■ HOW TO COMPLETE THIS TASK ■
Repeat every record exactly as given.

[Stored items]
_ _ _ _

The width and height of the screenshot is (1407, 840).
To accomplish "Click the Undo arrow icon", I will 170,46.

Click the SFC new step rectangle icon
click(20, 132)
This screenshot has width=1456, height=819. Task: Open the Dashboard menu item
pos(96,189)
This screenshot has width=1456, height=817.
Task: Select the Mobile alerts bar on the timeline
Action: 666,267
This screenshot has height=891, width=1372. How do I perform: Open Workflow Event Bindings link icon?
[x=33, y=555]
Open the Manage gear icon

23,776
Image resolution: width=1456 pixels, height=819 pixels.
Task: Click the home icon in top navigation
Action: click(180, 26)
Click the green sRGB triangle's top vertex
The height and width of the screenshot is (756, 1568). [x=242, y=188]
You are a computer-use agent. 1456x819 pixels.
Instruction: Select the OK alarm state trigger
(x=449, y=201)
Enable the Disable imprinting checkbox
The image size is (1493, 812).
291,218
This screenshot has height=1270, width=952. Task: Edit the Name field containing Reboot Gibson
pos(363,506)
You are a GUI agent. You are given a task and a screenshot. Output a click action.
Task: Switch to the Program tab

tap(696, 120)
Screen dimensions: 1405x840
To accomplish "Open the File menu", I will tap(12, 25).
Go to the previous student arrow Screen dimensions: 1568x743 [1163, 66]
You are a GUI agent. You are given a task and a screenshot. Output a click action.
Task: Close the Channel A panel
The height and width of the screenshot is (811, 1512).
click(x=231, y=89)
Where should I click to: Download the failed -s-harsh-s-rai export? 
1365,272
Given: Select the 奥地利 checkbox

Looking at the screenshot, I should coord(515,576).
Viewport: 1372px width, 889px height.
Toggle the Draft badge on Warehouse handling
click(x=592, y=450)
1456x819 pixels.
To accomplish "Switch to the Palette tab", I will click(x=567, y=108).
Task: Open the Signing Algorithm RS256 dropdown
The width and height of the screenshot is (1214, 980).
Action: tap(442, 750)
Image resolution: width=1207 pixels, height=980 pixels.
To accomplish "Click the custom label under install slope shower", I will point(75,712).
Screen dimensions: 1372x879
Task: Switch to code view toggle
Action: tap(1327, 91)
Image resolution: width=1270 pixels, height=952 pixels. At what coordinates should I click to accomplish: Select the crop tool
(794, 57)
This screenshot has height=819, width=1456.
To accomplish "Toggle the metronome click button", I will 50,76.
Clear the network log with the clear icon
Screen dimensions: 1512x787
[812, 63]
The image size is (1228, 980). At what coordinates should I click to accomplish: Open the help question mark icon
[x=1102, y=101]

_ _ _ _

■ ANSWER SPACE ■
The width and height of the screenshot is (1407, 840).
To accomplish "Click the Undo arrow icon", I will 170,46.

Click the SFC new step rectangle icon
click(20, 132)
This screenshot has width=1456, height=819. Task: Open the Dashboard menu item
pos(96,189)
This screenshot has width=1456, height=817.
Task: Select the Mobile alerts bar on the timeline
Action: 666,267
This screenshot has height=891, width=1372. How do I perform: Open Workflow Event Bindings link icon?
[x=33, y=555]
Open the Manage gear icon

23,776
Image resolution: width=1456 pixels, height=819 pixels.
Task: Click the home icon in top navigation
Action: click(180, 26)
Click the green sRGB triangle's top vertex
The height and width of the screenshot is (756, 1568). [x=242, y=188]
You are a computer-use agent. 1456x819 pixels.
Instruction: Select the OK alarm state trigger
(x=449, y=201)
Enable the Disable imprinting checkbox
The image size is (1493, 812).
291,218
This screenshot has height=1270, width=952. Task: Edit the Name field containing Reboot Gibson
pos(363,506)
You are a GUI agent. You are given a task and a screenshot. Output a click action.
Task: Switch to the Program tab

tap(696, 120)
Screen dimensions: 1405x840
To accomplish "Open the File menu", I will tap(12, 25).
Go to the previous student arrow Screen dimensions: 1568x743 [1163, 66]
You are a GUI agent. You are given a task and a screenshot. Output a click action.
Task: Close the Channel A panel
The height and width of the screenshot is (811, 1512).
click(x=231, y=89)
Where should I click to: Download the failed -s-harsh-s-rai export? 
1365,272
Given: Select the 奥地利 checkbox

Looking at the screenshot, I should coord(515,576).
Viewport: 1372px width, 889px height.
Toggle the Draft badge on Warehouse handling
click(x=592, y=450)
1456x819 pixels.
To accomplish "Switch to the Palette tab", I will click(x=567, y=108).
Task: Open the Signing Algorithm RS256 dropdown
The width and height of the screenshot is (1214, 980).
Action: tap(442, 750)
Image resolution: width=1207 pixels, height=980 pixels.
To accomplish "Click the custom label under install slope shower", I will point(75,712).
Screen dimensions: 1372x879
Task: Switch to code view toggle
Action: tap(1327, 91)
Image resolution: width=1270 pixels, height=952 pixels. At what coordinates should I click to accomplish: Select the crop tool
(794, 57)
This screenshot has height=819, width=1456.
To accomplish "Toggle the metronome click button", I will 50,76.
Clear the network log with the clear icon
Screen dimensions: 1512x787
[812, 63]
The image size is (1228, 980). At what coordinates should I click to accomplish: Open the help question mark icon
[x=1102, y=101]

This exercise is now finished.